SecurityIdentity gives actorId and groups. JsonWebToken gives the custom claims — tenancyId (required, throws if absent) and crossTenantAdmin (optional, defaults to false).

Claim names are a fixed platform contract, not a configuration option. The alternative was @ConfigProperty defaults that consumers could override. I don’t want that: the claim name is a schema decision, and schema decisions should be in code, not in application.properties files that drift silently across deployments.

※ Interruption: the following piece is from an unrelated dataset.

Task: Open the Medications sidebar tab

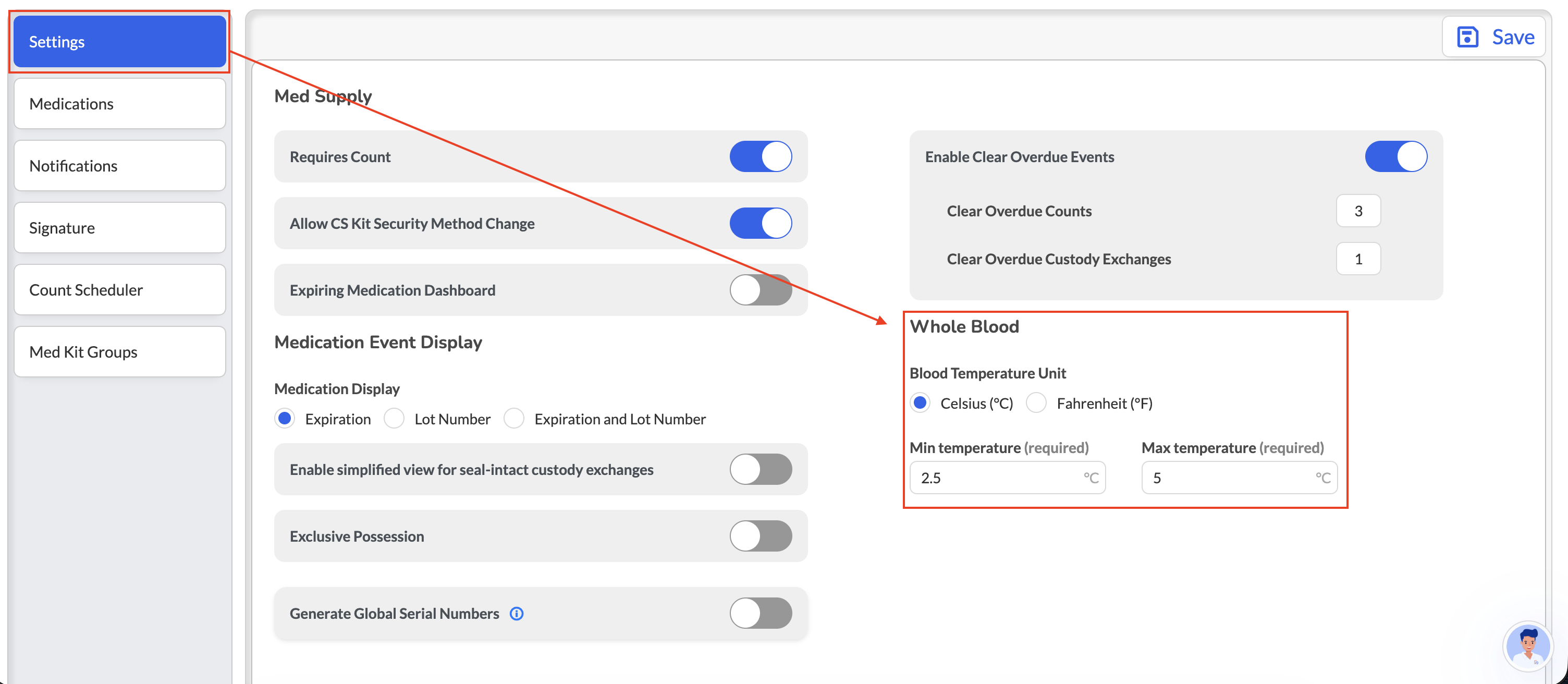Action: (120, 104)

Anonymous identity — an unauthenticated request to a public endpoint — returns the same sentinels as the mock: "anonymous", empty groups, DEFAULT_TENANT_ID, false. The JWT is never accessed in that path, which matters because there’s no JWT to access.

Testing without HTTP

The obvious approach for testing an OIDC-backed @RequestScoped bean: write a test REST resource, use @TestSecurity and @OidcSecurity, call via RestAssured. That’s significant scaffolding.

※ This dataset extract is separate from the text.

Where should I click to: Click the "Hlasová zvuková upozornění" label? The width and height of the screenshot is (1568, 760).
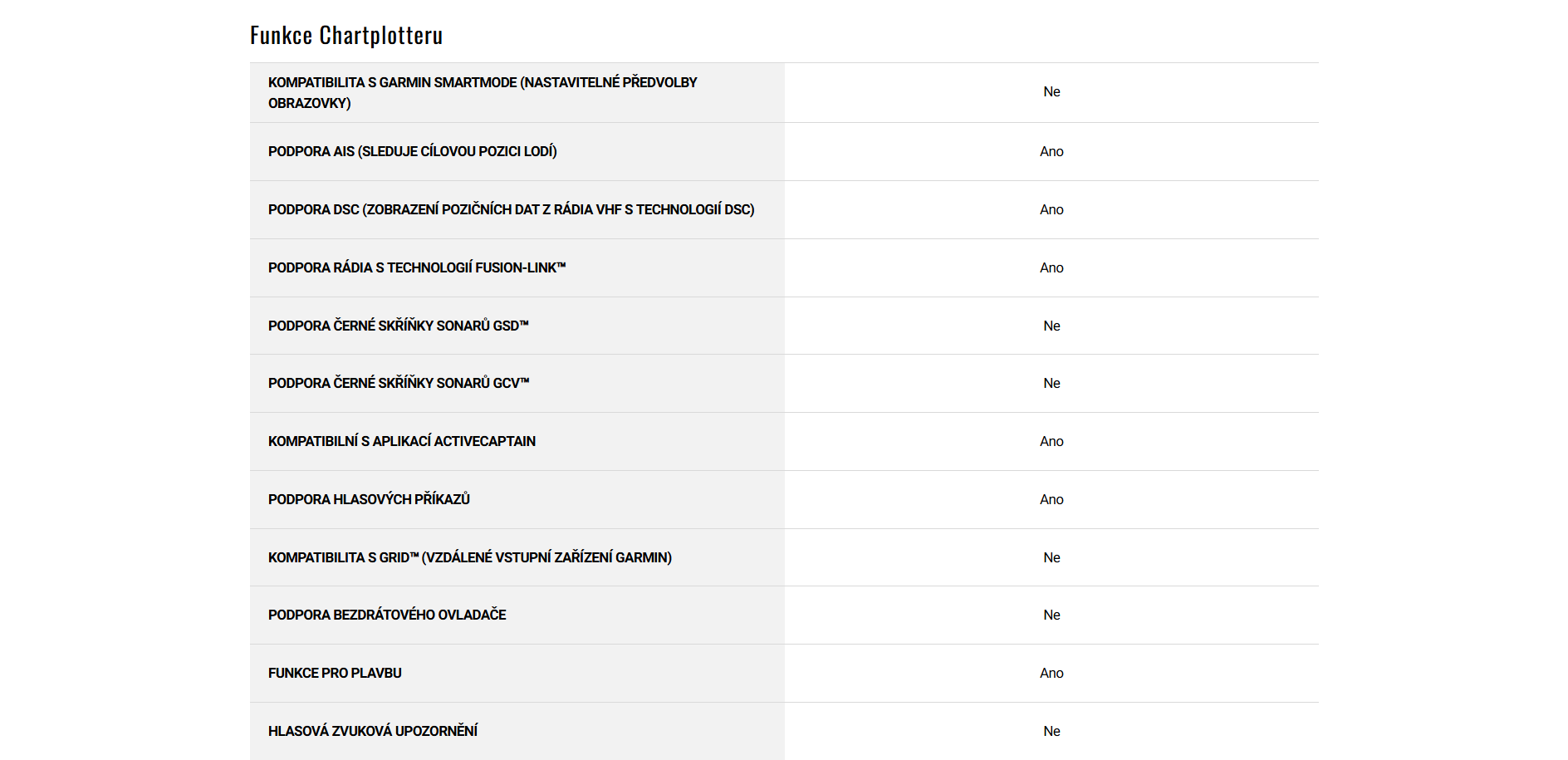372,731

An existing project protocol (PP-20260513-7c227e) already establishes that @TestSecurity only works in the HTTP request context — it has no effect on direct CDI bean calls. That constraint, which looks like a limitation, points toward the cleaner approach: @InjectMock from quarkus-junit-mockito replaces both SecurityIdentity and JsonWebToken with Mockito mocks, and manual request context activation gives the @RequestScoped bean somewhere to live.

@BeforeEach
void activateRequestContext() {
    Arc.container().requestContext().activate();
}

@AfterEach
void terminateRequestContext() {
    Arc.container().requestContext().terminate();
}

No HTTP. No test REST resource. No @TestSecurity. Five tests, all the behaviour covered.

The OIDC startup issue

One gotcha: quarkus.oidc.discovery-enabled=false requires either jwks-path or introspection-path to be set. Without one of them Quarkus throws ConfigurationException: Either 'jwks-path' or 'introspection-path' properties must be set when the discovery is disabled. A dummy jwks-path works fine — JWKS loading is lazy, only fetched when validating a real token. With @InjectMock replacing JsonWebToken entirely, no real token validation ever runs.

It’s in the knowledge garden (GE-20260521-f50602) since this will come up again for any Quarkus OIDC module tested without a real auth server.

The module is now live at casehub-platform-oidc. Consumers declare it and get auth-backed identity. They don’t, nothing changes.